Kaum noch unberührte Natur gibt es in Deutschland. Das will die Filmemacherin Lisa Eder ändern. Ihre Dokumentation „Der wilde Wald“ zeigt am Beispiel vom Nationalpark Bayerischer Wald, was zu tun ist, um die wilden Wälder zu retten. Ein Gespräch im Wald.

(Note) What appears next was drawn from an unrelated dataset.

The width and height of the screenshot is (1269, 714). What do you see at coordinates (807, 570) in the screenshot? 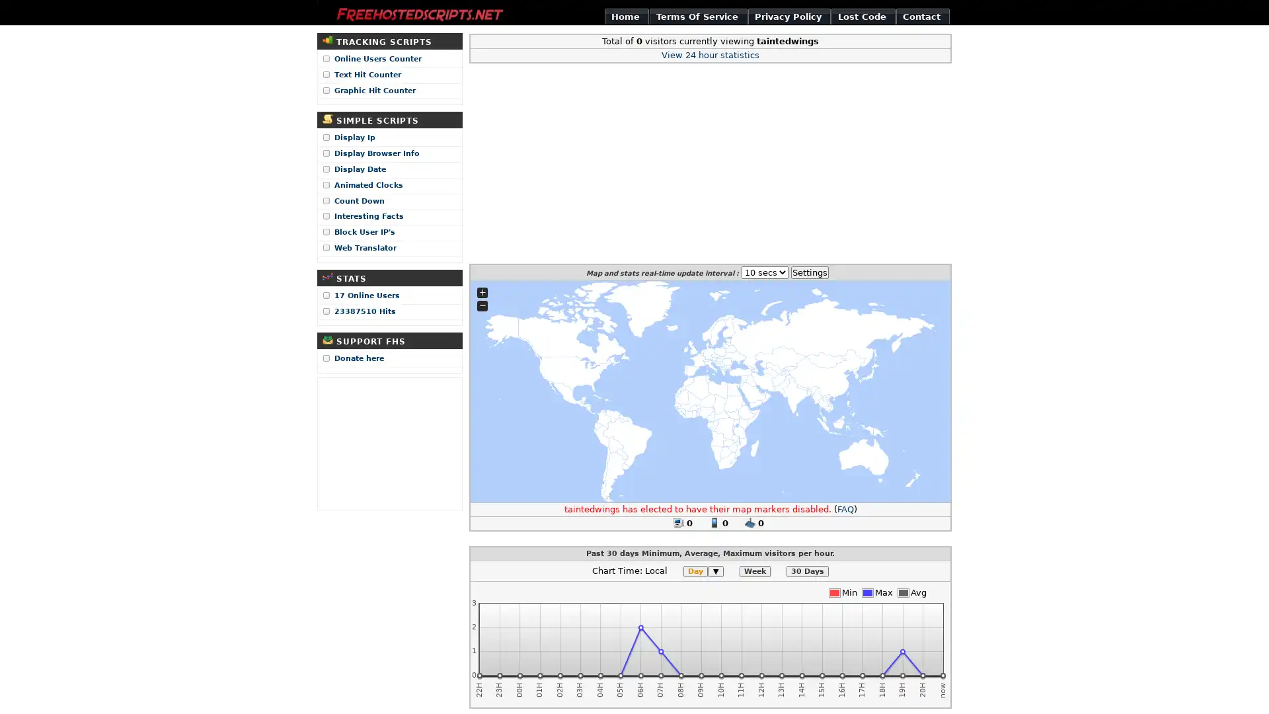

Klar könnten wir es auch machen wie die Menschen in Tokio. Die tapezieren sich die Wände grün. Waldbaden in der eigenen Wohnung – das ist natürlich eine Möglichkeit, das städtische Grau in Grau zu ertragen. Die schönere Variante: Wir sorgen jetzt dafür, die echten Wälder zu erhalten und ihnen wieder mehr Platz einzuräumen. Es grünt zu wenig Grün. Lisa Eder will das ändern. Nun startet ihr Dokumentarfilm „Der wilde Wald“ in den Kinos. Am Beispiel des Nationalparks Bayerischer Wald zeigt Eder, die selbst in der Region aufgewachsen ist, warum die dort gelebte Philosophie „Natur Natur sein lassen“ langfristig betrachtet wirtschaftlicher ist als das Pflanzen von schnell wachsenden Monokulturen, die man flott abholzen und verwerten kann. „Die Fichte ist da ein gutes Beispiel: Die konventionelle Forstwirtschaft setzt auf eine Fichten-Monokultur, weil diese Bäume sehr schnell wachsen und sehr schnell Ertrag bringen. Doch in trockenen Sommern hat das zur Folge, dass riesengroße Flächen von Borkenkäfern kahl gefressen werden“, erklärt Eder. Statt daraus eine Lehre zu ziehen und die Waldstruktur dahingehend zu verändern, dass der Käfer sich nicht ausbreitet, würden Milliarden in eine „zum Teil völlig unsinnige Wiederaufforstung investiert. Da werden Bäume an Stellen gepflanzt, die da nicht hingehören. Einfach nur wegen der Hoffnung auf schnellen Gewinn.“

Was also tun? Lisa Eder stellt in ihrem Film unter anderem den Förster Peter Langhammer vor, der es anders macht: Er versucht, Holzwirtschaft und den Erhalt der Artenvielfalt unter einen Hut zu bringen. Indem er Totholz zulässt beispielsweise. Denn der Begriff führt ja völlig in die Irre: Abgestorbene Bäume sind in Wahrheit voller Leben. Vielen Tieren und Pflanzen dienen sie als Nist-, Nahrungs- oder Überwinterungsplatz. Für einen gesunden Wald mit Zukunft unverzichtbar.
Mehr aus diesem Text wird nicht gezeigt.